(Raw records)
━━━━━━━━━━━━━━━━

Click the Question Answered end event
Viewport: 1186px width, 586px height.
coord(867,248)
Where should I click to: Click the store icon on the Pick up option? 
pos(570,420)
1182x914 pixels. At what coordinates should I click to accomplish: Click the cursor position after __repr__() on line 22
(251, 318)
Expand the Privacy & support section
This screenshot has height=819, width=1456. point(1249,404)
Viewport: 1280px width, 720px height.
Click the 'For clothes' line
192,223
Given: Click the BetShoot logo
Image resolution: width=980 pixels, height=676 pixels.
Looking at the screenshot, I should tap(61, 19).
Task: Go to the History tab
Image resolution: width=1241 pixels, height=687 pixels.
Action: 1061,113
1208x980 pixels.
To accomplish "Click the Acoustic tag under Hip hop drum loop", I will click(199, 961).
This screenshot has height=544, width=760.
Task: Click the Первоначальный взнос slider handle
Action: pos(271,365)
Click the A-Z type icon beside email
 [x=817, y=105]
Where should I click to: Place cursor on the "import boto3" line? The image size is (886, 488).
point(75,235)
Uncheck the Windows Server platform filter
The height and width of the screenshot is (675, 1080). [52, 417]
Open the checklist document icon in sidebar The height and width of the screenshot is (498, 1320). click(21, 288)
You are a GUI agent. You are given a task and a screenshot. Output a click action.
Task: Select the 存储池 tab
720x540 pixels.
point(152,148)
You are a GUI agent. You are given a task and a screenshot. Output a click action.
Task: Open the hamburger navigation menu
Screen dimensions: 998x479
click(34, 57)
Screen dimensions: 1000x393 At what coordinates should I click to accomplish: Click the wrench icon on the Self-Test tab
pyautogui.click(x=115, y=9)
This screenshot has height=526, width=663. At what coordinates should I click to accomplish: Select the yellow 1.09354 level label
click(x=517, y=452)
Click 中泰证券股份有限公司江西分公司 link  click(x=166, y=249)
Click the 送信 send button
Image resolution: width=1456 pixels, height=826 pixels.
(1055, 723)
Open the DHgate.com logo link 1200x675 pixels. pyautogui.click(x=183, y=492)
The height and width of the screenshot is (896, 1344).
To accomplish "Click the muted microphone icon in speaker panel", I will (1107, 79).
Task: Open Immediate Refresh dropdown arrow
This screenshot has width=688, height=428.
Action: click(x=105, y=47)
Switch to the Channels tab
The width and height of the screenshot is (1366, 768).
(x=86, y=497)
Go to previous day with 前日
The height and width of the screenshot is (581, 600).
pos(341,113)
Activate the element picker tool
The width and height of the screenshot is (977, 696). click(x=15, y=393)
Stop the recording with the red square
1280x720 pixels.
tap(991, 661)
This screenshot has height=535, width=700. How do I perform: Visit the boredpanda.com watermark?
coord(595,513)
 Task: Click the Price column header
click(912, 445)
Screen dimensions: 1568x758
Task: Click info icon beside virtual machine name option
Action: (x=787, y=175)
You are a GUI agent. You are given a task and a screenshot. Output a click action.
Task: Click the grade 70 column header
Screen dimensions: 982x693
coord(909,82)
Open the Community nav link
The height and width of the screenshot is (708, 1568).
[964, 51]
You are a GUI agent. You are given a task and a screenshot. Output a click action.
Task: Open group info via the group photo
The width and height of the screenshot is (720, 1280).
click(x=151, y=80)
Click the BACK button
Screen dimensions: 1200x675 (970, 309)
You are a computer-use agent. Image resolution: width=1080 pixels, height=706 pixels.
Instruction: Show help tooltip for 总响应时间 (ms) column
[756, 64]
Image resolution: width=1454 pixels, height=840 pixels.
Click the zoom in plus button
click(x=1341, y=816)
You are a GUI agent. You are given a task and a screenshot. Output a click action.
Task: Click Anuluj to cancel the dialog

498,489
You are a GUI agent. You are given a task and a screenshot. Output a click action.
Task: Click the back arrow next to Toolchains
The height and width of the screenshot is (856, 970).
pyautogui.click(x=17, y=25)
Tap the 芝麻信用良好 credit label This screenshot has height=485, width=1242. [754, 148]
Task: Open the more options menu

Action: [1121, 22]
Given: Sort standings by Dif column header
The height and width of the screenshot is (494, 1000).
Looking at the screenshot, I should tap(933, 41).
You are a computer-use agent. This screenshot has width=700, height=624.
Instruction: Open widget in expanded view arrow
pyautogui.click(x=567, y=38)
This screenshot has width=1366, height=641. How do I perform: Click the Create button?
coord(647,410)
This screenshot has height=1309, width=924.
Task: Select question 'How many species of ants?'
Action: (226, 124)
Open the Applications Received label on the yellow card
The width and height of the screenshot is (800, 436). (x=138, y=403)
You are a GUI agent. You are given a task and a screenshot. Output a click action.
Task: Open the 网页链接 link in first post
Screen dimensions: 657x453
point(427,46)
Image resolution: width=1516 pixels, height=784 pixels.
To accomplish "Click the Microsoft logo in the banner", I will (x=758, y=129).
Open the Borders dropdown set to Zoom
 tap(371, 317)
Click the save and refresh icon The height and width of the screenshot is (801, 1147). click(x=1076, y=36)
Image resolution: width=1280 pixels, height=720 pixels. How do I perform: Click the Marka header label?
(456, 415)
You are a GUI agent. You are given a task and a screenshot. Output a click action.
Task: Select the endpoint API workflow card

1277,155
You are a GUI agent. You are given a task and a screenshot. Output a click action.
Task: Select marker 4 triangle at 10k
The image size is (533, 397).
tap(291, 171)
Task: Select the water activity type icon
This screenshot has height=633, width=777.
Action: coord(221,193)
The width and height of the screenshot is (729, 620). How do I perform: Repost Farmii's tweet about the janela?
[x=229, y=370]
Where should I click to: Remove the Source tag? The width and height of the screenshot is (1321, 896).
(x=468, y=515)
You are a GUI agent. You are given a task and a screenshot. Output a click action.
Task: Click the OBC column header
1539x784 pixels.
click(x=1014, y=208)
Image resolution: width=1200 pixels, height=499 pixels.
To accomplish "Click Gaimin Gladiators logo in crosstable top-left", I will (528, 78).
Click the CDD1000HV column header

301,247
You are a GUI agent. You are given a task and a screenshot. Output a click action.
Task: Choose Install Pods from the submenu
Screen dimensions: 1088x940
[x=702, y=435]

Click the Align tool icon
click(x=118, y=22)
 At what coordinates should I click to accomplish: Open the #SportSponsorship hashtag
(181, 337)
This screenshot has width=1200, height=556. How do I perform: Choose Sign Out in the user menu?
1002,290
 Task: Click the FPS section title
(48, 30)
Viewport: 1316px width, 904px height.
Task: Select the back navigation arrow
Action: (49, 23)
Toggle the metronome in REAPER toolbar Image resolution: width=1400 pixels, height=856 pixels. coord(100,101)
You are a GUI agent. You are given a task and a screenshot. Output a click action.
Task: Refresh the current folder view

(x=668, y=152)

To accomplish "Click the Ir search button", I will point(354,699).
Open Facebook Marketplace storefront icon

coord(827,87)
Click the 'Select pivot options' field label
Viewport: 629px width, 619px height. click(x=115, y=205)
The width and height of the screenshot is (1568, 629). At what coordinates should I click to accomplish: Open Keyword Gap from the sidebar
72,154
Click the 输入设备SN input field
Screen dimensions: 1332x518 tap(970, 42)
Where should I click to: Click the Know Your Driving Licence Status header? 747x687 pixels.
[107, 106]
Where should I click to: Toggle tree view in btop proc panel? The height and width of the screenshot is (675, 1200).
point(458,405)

━━━━━━━━━━━━━━━━

▸ Task brief: How many lines in the listing above contain the string "computer"? Reply with the number alone.

▸ Answer for this exercise: 2